RE: Active Directory passwords on OpenLdap

you cannot get the AD password, but you can set it. You must use an ssl

some quick excerpt from my process where I generate random passwords
and cram them into AD... because I don't want them to use AD
passwords... they are using the altSecurityIdentity to authenticate to a
different kerb realm..

btw this is totally not related to OpenLdap at this point.. but I
thought I would share.

##Code Sample
use Net::LDAP;
use Net::LDAP::Entry;
use Net::LDAPS;
use MIME::Base64;
use Crypt::RandPasswd;

$BASE = "ou=people,dc=example,dc=com";
$BINDDN = "cn=perlupdate";
$pass = "secret";

$ldap = new Net::LDAPS('adserver.example.com',
        port => '636',
        verify => 'require',
        sslversion => 'sslv3',
        cafile => '/path/to/adserver.cer') or die "$@";
$ldap->bind("$BINDDN,$BASE", password => $pass);

$entry = Net::LDAP::Entry->new;
$entry->add... # lots of these to fill out all attributes for an ad
# ... and if you don't know what attributes are required, 
# ... generate an account with the wizard and then export it..
# ...
my $mesg = $entry->update($ldap);  # the user must be created before
setting the password.
# ...
$psswd = Crypt::RandPasswd->chars(8,14);
$encoded = pack "v*", unpack "C*", qq("$psswd");
my $result = $ldap->modify("cn=$USERNAME,ou=people,dc=example,dc=com",
                replace => {unicodePwd => $encoded} );
#end Code Block

Jonathan Higgins
IT R&D Project Manager
Kennesaw State University

>>> "Thomas Vincent" <tvincent@2wire.com> 8/6/2004 9:59:57 AM >>>

You basically can pull any attribute out of AD but the password.
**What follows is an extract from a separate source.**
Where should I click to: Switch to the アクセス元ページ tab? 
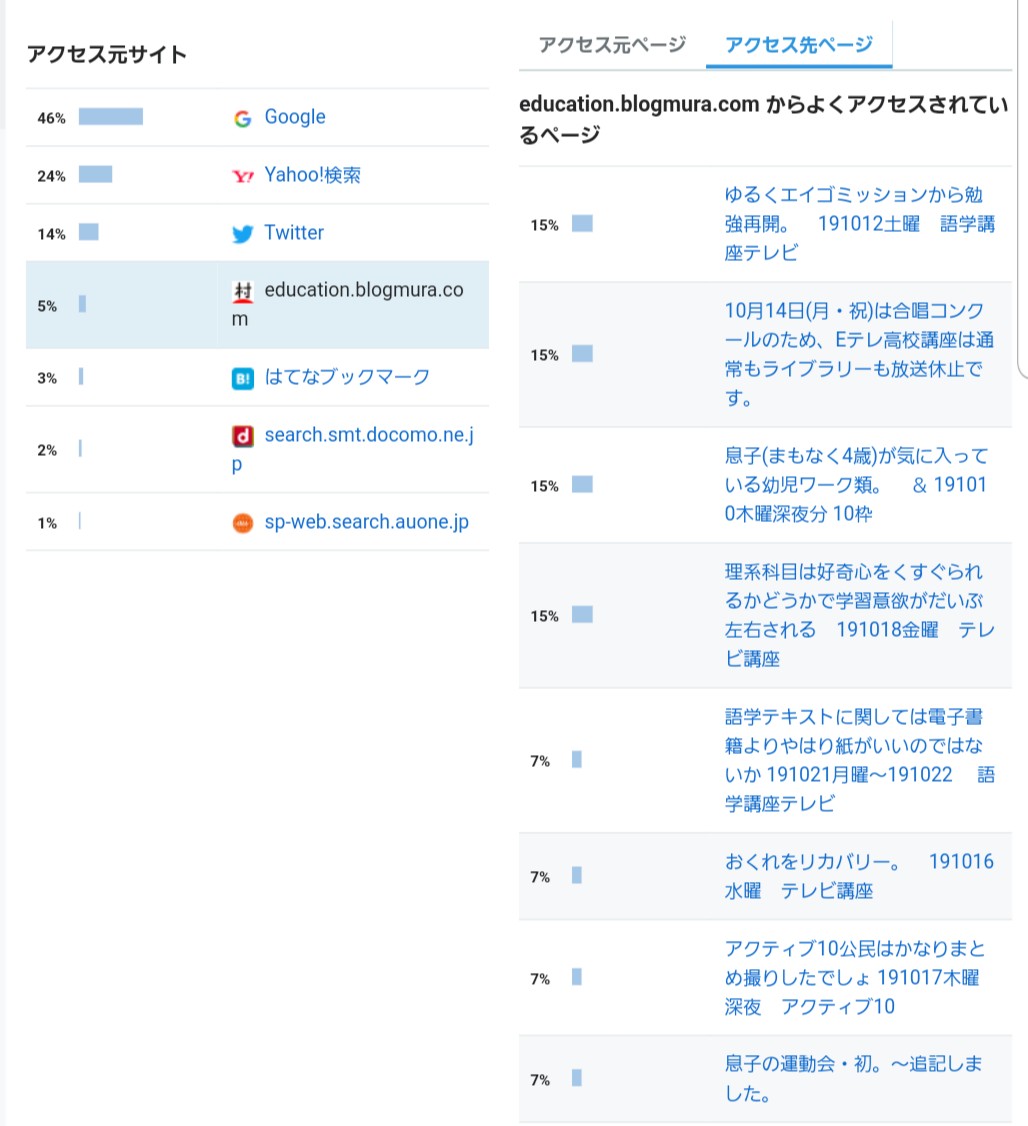612,44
You
need to buy a commercial product to do that. RIght now I am syncing
accounts between AD and OpenLDAP using everything but the password. 
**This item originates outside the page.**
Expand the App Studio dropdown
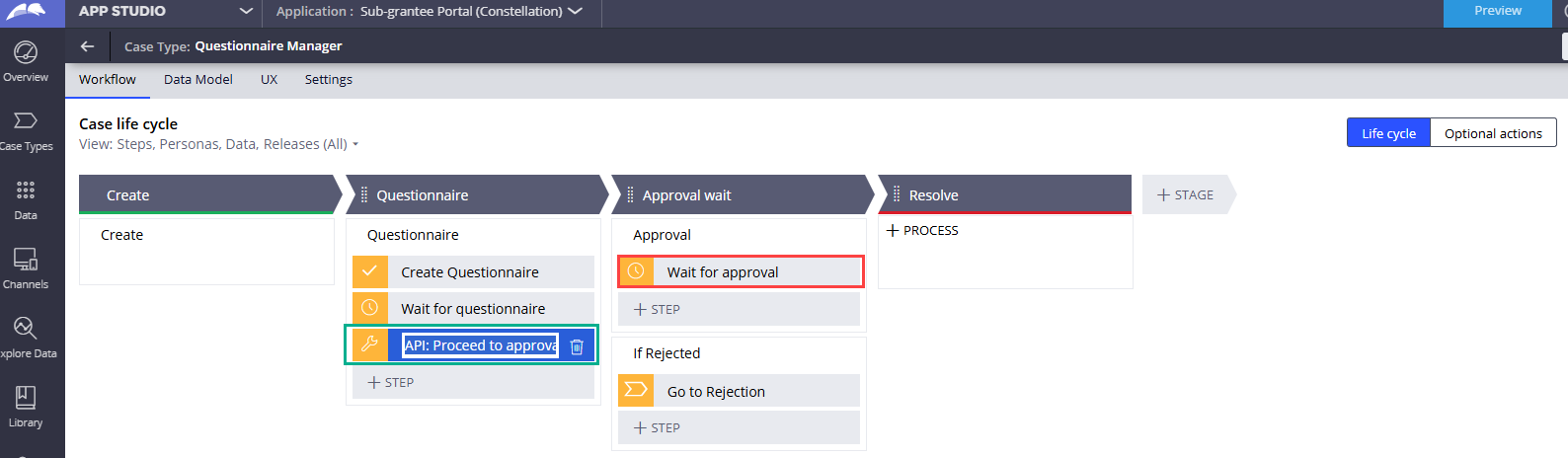Screen dimensions: 1568x458 [x=246, y=11]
-----Original Message-----
From: owner-openldap-software@OpenLDAP.org on behalf of Rafa
Sent: Fri 8/6/2004 2:55 AM
To: openldap-software@OpenLDAP.org 
Subject: Active Directory passwords on OpenLdap
Hello everyone.

I'm making a data loading program. It manages several sources and 
integrates them into an OpenLdap structure. A part of this structure 
stores users information for other programs, and a field of that 
information is the user password.  The data source of this password is

an Active Directory service. The idea is that users use this OpenLdap
log in instead of  AD.

My question is, can I read and write directly from AD to OpenLdap or do

I have to do some intermediate treatment? perhaps, for example,
encodings are different and I have to decode and recode.